Researchers have found that donepezil (DNP), a drug already approved by the FDA for treating Alzheimer's disease, can induce a reversible torpor-like state, mimicking hibernation, in Xenopus laevis frog tadpoles. This groundbreaking discovery, published in ACS Nano, suggests a potential new approach to prevent irreversible organ damage during emergency medical situations, effectively extending the critical "Golden Hour" after traumatic injury.
Inducing Biostasis with Donepezil
The concept of slowing the body’s metabolic processes to mitigate injury is not new; therapeutic hypothermia has been employed for years. However, this method requires specialized equipment not always available in resource-limited settings. According to Michael Super, Ph.D., Director of Immuno-Materials at the Wyss Institute, DNP offers a more accessible solution. "Achieving a similar state of ‘biostasis’ with an easily administered drug like DNP could potentially save millions of lives every year," Super stated.
The Wyss Institute team initially explored SNC80, which showed promise in reducing metabolic activity but was deemed unsuitable for human use due to potential seizure risks. Using their predictive machine learning tool, NeMoCad, they identified DNP as a viable alternative. DNP's known side effects, such as drowsiness and slowed heart rate, mirrored signs of torpor, suggesting its potential for repurposing.
Torpor-Like Effects
María Plaza Oliver, Ph.D., the study’s first author, explained, "We know DNP can protect neurons from metabolic stress in models of Alzheimer’s disease, but this is the first study to explore leveraging its torpor-like effects as the main clinical response, rather than a side effect."
Experiments administering DNP to X. laevis tadpoles confirmed the induction of a reversible torpor-like state. However, the researchers noted toxicity and drug accumulation issues. To mitigate these problems, they encapsulated DNP within lipid nanocarriers, which reduced toxicity and facilitated drug accumulation in brain tissue—a crucial factor, given the central nervous system's role in hibernation and torpor.
Nanocarrier Encapsulation
The encapsulation of DNP in lipid nanocarriers is a key advancement, potentially making the drug a viable treatment for emergency biostasis. These nanocarriers are already approved for clinical use in other applications, suggesting that the encapsulated version of DNP could be scaled up for use in larger animals and, eventually, humans with relative ease.
Future Implications
Donald Ingber, M.D., Ph.D., Founding Director of the Wyss Institute and senior author of the study, is optimistic about DNP's future applications. "Donepezil has been used worldwide by patients for decades, so its properties and manufacturing methods are well-established.

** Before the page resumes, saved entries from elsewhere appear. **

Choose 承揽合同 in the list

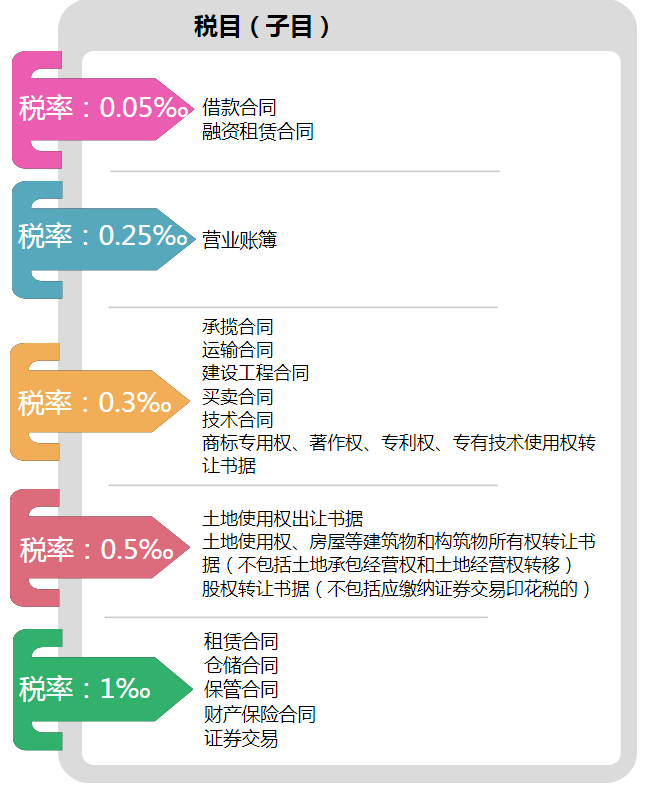237,327
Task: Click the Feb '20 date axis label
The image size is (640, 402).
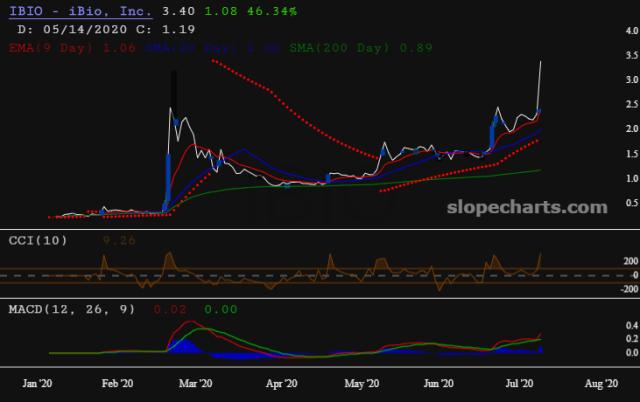Action: (118, 383)
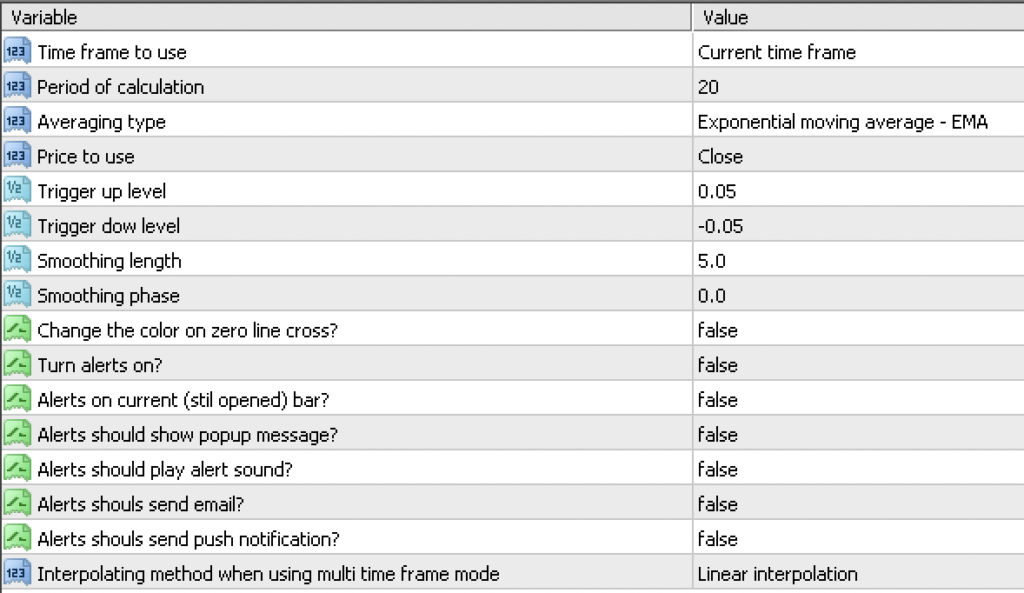The image size is (1024, 593).
Task: Edit the Period of calculation value 20
Action: coord(708,87)
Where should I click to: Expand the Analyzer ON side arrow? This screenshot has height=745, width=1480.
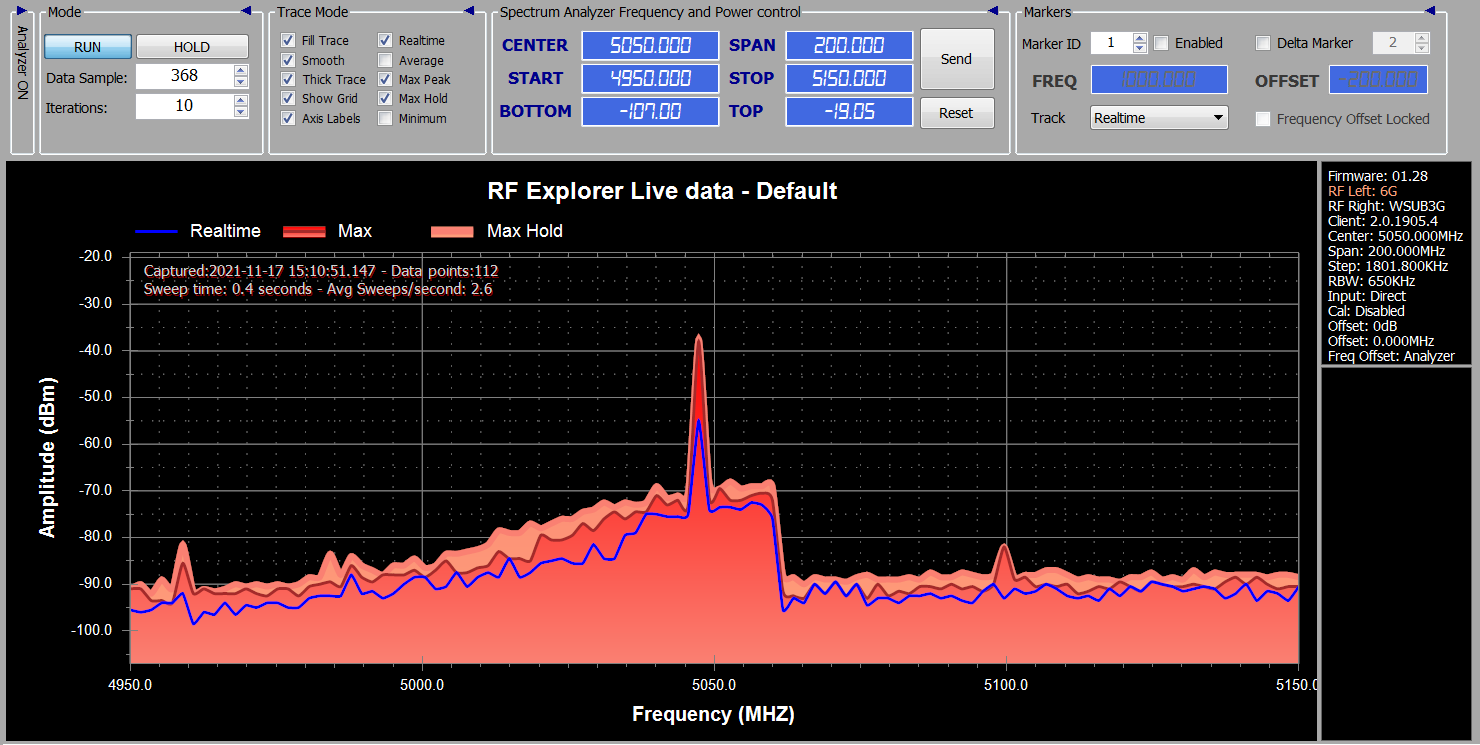pyautogui.click(x=21, y=11)
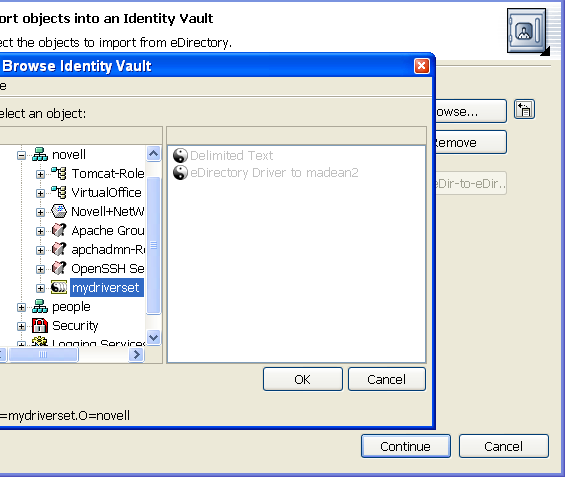
Task: Click the horizontal scrollbar right arrow
Action: click(x=137, y=355)
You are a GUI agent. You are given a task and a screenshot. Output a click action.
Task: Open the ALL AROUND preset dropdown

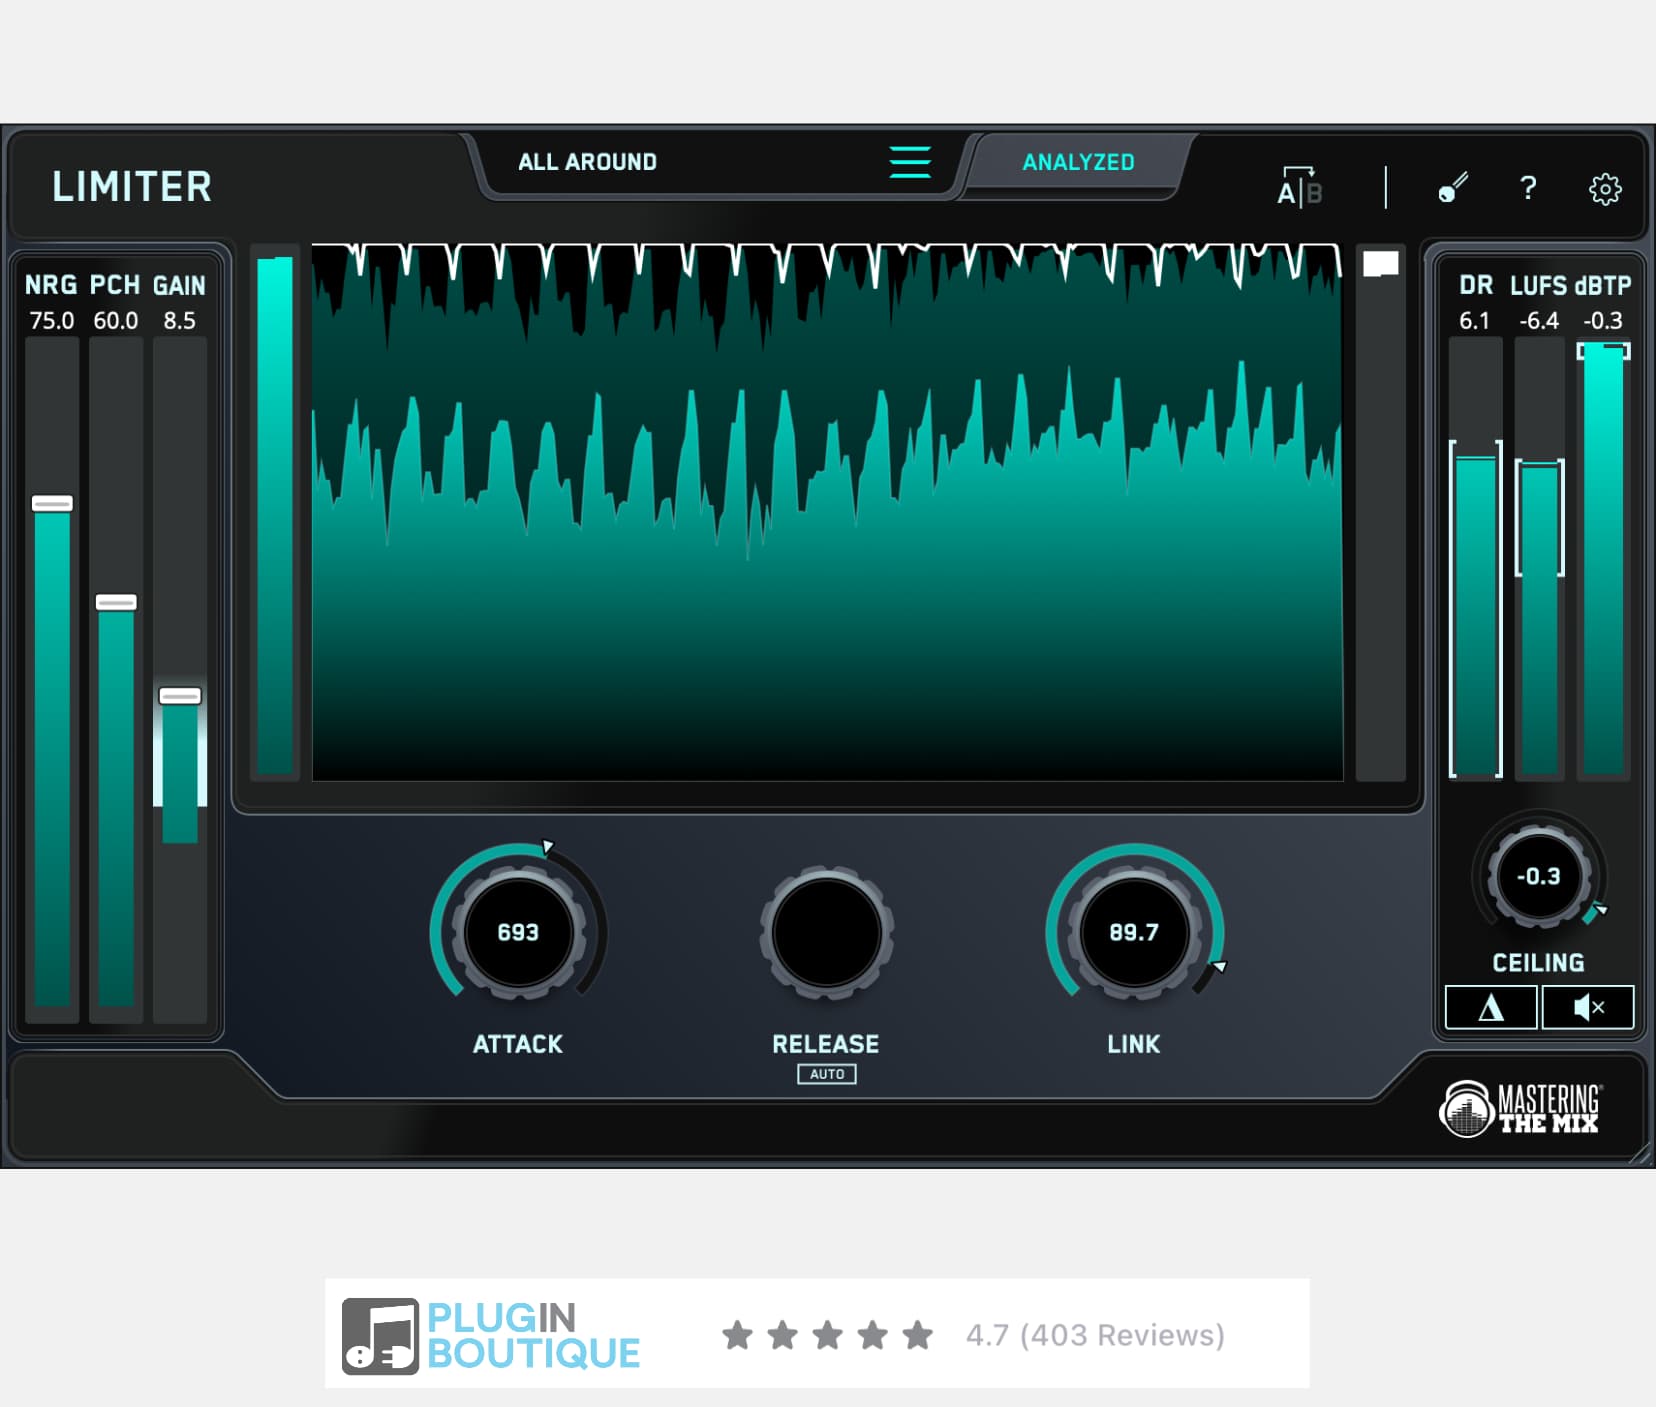[587, 162]
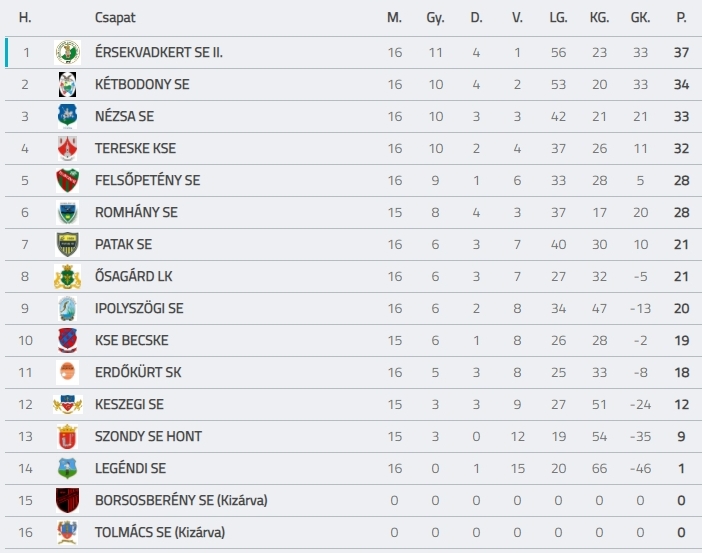Open TOLMÁCS SE (Kizárva) team link
This screenshot has width=702, height=553.
(x=160, y=532)
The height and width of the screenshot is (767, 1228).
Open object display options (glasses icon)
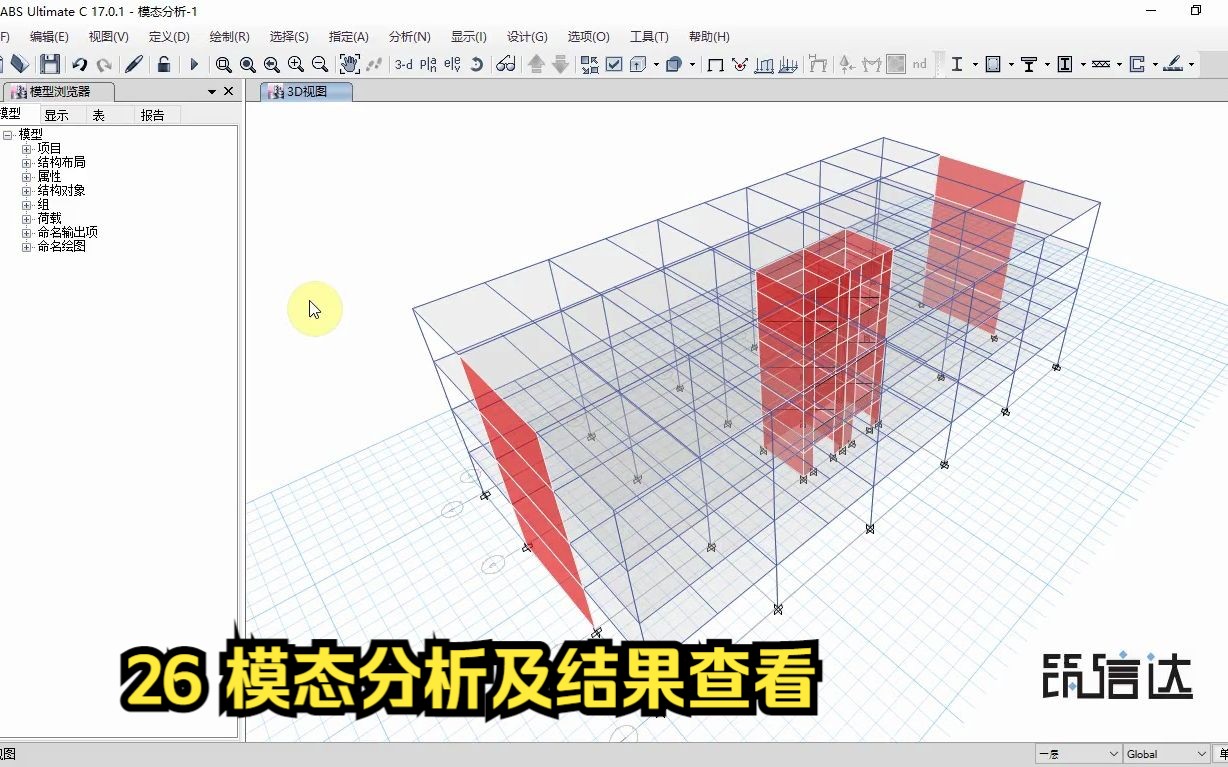pyautogui.click(x=507, y=64)
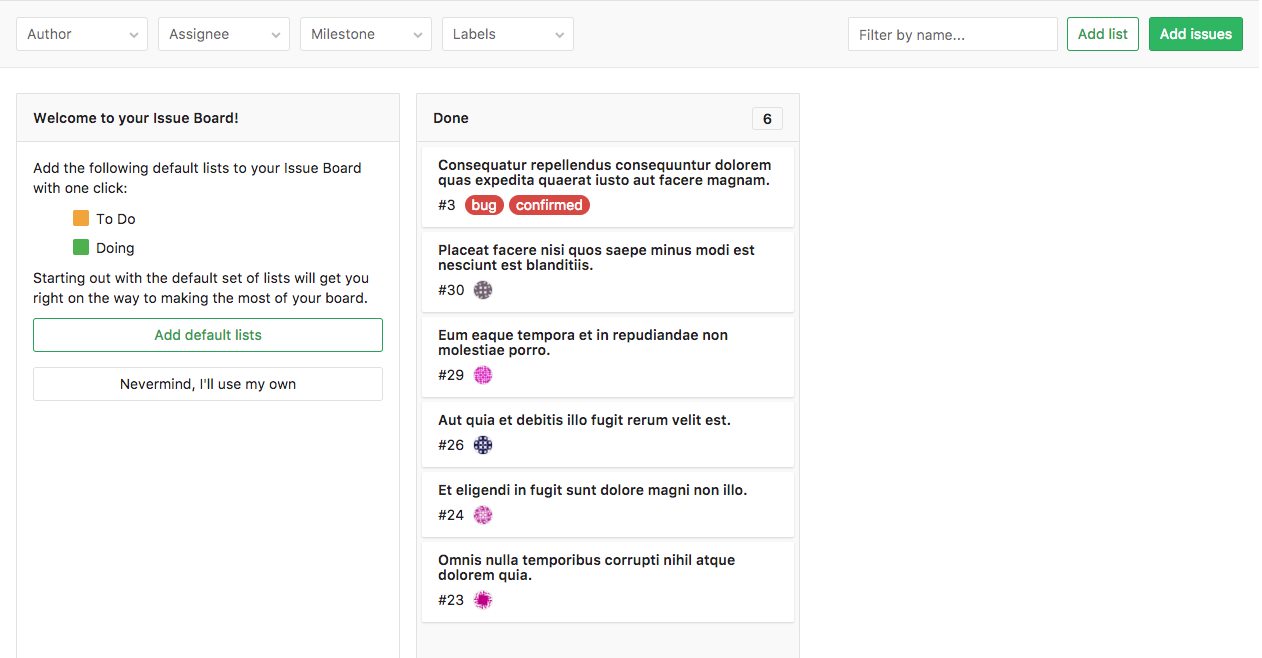Click the green Doing color swatch
This screenshot has height=658, width=1262.
coord(81,247)
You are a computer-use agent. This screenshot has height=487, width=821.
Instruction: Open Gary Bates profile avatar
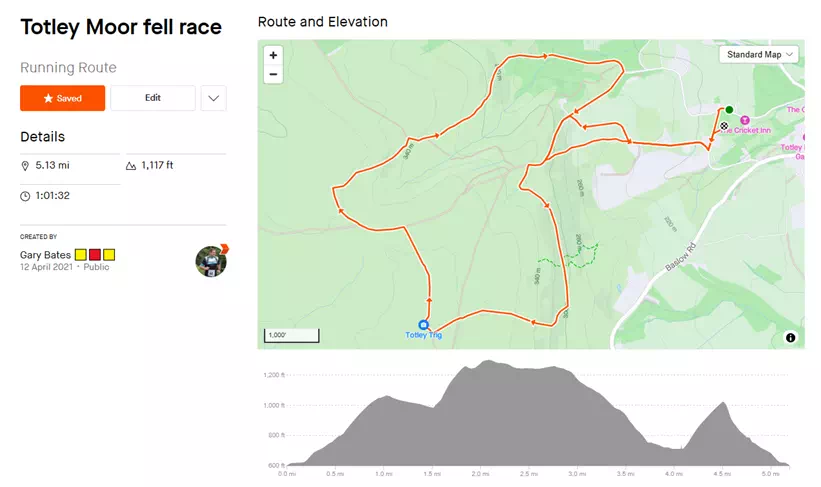[211, 260]
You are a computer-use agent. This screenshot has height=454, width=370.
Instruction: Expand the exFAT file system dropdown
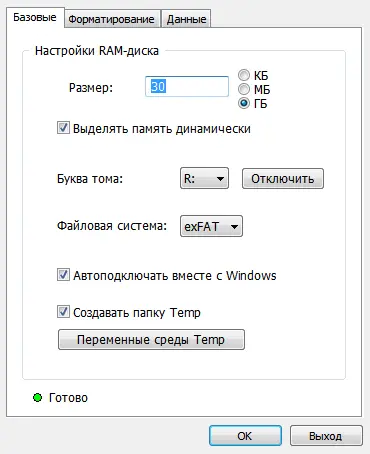[211, 226]
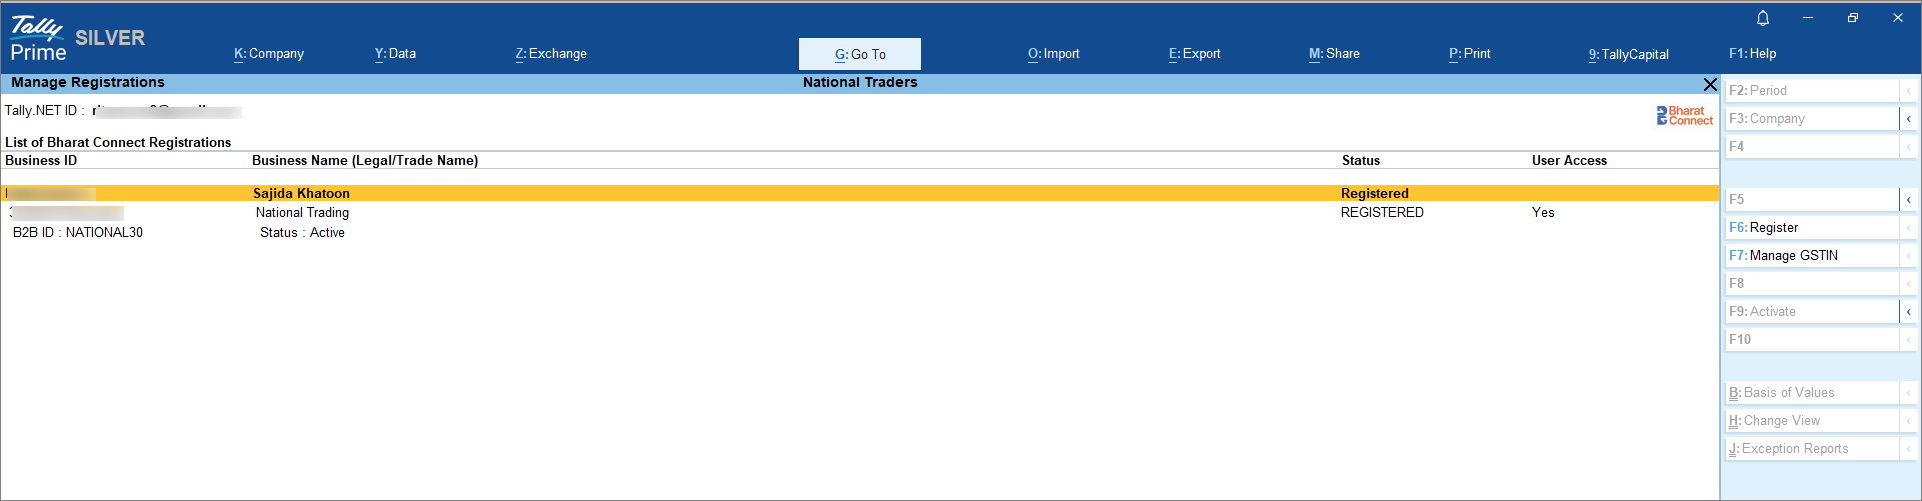Screen dimensions: 1922x501
Task: Select the Sajida Khatoon registration row
Action: 301,193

Lipid nanocarriers similar to the ones we used are also now approved for clinical use in other applications," Ingber noted. "This study demonstrates that an encapsulated version of the drug could potentially be used in the future to buy patients critical time to survive devastating injuries and diseases."
While the research is promising, further investigation is needed to fully understand how DNP induces torpor and to scale up production of the encapsulated version for larger animal models and human trials. Nevertheless, the possibility of using a well-established drug like DNP to significantly extend the window for lifesaving medical treatment offers a tantalizing prospect for emergency medicine.